• Assigned task: Below this line is the material. Write out only its lines from the one containing "Tap the back" through the one containing "The width and height of the screenshot is (759, 480).", both kept, exactly.

++++++++

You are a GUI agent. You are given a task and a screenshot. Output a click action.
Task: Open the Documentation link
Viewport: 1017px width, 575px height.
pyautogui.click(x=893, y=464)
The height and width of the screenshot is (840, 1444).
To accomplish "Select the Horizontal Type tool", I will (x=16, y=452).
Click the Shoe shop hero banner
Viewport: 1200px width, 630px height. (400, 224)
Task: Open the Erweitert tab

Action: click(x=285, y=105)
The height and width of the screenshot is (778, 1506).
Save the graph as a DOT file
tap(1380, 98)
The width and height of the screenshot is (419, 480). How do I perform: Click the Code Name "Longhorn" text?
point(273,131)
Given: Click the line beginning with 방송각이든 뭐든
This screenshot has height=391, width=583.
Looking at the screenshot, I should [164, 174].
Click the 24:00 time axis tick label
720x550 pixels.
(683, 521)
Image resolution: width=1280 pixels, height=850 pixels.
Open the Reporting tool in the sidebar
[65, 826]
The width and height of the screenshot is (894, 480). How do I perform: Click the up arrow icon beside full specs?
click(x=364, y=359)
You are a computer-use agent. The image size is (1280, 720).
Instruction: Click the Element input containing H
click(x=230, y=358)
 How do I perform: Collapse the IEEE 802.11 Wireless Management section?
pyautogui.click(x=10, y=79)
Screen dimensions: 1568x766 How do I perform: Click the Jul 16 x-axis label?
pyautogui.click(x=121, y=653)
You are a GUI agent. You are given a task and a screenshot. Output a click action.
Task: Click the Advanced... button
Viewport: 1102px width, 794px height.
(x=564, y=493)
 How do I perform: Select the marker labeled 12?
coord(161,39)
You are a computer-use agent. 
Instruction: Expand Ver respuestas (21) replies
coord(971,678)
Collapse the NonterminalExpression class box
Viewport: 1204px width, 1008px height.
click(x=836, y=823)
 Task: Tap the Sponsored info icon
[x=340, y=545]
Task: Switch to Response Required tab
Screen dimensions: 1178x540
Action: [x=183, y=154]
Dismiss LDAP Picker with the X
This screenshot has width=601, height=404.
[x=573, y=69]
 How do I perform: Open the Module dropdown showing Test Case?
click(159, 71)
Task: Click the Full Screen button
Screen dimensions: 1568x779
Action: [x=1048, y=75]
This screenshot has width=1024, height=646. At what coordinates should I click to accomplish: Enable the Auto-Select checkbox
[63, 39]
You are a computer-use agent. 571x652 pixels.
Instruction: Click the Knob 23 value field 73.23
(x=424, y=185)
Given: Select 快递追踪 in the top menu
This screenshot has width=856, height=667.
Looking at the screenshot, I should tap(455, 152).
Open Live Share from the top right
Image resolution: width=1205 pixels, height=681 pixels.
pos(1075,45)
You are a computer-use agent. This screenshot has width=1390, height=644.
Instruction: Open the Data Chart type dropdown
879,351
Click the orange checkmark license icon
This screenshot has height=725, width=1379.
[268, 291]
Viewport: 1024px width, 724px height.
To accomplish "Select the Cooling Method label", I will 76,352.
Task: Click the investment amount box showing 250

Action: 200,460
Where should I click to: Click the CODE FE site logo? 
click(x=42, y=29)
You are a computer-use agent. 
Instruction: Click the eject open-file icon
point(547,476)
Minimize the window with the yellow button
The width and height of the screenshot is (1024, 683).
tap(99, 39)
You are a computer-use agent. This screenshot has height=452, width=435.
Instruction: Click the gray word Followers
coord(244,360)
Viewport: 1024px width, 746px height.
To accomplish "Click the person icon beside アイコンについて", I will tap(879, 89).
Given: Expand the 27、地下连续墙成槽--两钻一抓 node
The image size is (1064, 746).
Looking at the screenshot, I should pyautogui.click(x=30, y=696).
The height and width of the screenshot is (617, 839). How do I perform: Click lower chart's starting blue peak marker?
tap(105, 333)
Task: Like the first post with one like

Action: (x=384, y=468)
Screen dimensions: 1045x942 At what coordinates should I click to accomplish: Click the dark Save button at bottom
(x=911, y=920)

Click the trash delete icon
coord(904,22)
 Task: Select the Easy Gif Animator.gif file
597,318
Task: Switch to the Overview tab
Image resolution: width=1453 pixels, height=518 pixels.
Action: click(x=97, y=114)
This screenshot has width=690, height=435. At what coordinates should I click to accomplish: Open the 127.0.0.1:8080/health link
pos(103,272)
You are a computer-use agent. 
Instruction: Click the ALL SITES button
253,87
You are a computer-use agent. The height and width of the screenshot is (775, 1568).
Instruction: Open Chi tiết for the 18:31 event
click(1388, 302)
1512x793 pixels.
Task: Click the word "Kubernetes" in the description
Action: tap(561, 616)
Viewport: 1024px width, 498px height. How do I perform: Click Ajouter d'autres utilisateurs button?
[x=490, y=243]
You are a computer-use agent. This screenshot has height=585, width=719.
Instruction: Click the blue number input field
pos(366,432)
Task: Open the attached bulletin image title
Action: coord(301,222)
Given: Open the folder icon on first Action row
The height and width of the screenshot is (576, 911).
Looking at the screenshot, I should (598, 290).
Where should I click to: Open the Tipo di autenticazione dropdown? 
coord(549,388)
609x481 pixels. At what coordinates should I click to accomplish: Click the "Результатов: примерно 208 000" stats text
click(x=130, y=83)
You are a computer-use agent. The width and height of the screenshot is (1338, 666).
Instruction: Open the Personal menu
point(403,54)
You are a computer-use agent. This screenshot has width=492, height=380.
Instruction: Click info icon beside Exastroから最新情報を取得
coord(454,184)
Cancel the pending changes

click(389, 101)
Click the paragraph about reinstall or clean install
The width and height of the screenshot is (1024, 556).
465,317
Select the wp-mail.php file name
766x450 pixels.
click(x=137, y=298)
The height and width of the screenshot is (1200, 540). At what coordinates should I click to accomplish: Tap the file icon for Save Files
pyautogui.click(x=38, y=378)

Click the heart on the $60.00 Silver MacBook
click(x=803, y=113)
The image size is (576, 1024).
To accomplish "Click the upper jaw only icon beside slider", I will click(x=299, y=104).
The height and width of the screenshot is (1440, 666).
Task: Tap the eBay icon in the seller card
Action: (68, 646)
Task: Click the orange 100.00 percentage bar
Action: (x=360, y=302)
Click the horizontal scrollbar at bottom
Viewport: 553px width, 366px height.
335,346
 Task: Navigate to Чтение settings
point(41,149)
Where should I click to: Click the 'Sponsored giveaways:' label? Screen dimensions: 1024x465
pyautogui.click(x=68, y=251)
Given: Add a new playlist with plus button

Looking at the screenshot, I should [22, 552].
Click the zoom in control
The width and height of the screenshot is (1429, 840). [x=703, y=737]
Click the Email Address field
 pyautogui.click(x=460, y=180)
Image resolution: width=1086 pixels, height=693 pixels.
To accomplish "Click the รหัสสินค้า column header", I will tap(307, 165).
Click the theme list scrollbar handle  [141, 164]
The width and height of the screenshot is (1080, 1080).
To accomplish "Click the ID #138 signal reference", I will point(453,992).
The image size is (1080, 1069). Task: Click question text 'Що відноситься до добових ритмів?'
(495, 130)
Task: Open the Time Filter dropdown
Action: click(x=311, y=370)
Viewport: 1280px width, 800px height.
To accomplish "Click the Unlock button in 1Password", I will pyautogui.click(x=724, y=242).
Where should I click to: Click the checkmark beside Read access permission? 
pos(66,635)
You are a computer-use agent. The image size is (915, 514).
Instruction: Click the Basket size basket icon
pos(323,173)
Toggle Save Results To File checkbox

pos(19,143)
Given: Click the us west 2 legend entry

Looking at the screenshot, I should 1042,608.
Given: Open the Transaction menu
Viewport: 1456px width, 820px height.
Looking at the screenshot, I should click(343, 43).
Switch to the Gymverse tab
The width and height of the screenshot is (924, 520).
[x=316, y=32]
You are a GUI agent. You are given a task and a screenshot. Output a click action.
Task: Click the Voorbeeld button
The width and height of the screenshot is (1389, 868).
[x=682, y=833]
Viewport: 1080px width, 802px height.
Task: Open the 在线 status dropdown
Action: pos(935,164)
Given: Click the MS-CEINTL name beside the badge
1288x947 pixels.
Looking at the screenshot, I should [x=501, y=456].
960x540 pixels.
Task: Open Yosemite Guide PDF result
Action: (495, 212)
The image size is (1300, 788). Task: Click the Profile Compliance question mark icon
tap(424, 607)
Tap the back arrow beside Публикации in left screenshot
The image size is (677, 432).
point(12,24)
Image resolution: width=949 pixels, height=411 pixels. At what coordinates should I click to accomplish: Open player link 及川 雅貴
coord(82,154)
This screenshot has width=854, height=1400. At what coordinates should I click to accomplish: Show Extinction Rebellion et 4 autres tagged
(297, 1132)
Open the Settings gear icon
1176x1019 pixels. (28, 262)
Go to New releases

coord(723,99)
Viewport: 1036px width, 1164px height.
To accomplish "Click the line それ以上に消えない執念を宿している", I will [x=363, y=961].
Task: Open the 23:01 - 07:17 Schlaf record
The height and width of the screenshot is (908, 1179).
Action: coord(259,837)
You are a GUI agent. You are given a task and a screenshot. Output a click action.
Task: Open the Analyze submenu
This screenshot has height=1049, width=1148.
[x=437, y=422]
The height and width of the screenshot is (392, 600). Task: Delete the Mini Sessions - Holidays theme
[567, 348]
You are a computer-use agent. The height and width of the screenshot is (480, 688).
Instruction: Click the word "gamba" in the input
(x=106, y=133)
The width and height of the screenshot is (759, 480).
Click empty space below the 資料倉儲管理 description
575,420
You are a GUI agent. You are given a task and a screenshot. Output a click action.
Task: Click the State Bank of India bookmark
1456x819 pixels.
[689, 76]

++++++++

• Final answer:
Tap the back arrow beside Публикации in left screenshot
The image size is (677, 432).
point(12,24)
Image resolution: width=949 pixels, height=411 pixels. At what coordinates should I click to accomplish: Open player link 及川 雅貴
coord(82,154)
This screenshot has width=854, height=1400. At what coordinates should I click to accomplish: Show Extinction Rebellion et 4 autres tagged
(297, 1132)
Open the Settings gear icon
1176x1019 pixels. (28, 262)
Go to New releases

coord(723,99)
Viewport: 1036px width, 1164px height.
To accomplish "Click the line それ以上に消えない執念を宿している", I will [x=363, y=961].
Task: Open the 23:01 - 07:17 Schlaf record
The height and width of the screenshot is (908, 1179).
Action: coord(259,837)
You are a GUI agent. You are given a task and a screenshot. Output a click action.
Task: Open the Analyze submenu
This screenshot has height=1049, width=1148.
[x=437, y=422]
The height and width of the screenshot is (392, 600). Task: Delete the Mini Sessions - Holidays theme
[567, 348]
You are a computer-use agent. The height and width of the screenshot is (480, 688).
Instruction: Click the word "gamba" in the input
(x=106, y=133)
The width and height of the screenshot is (759, 480).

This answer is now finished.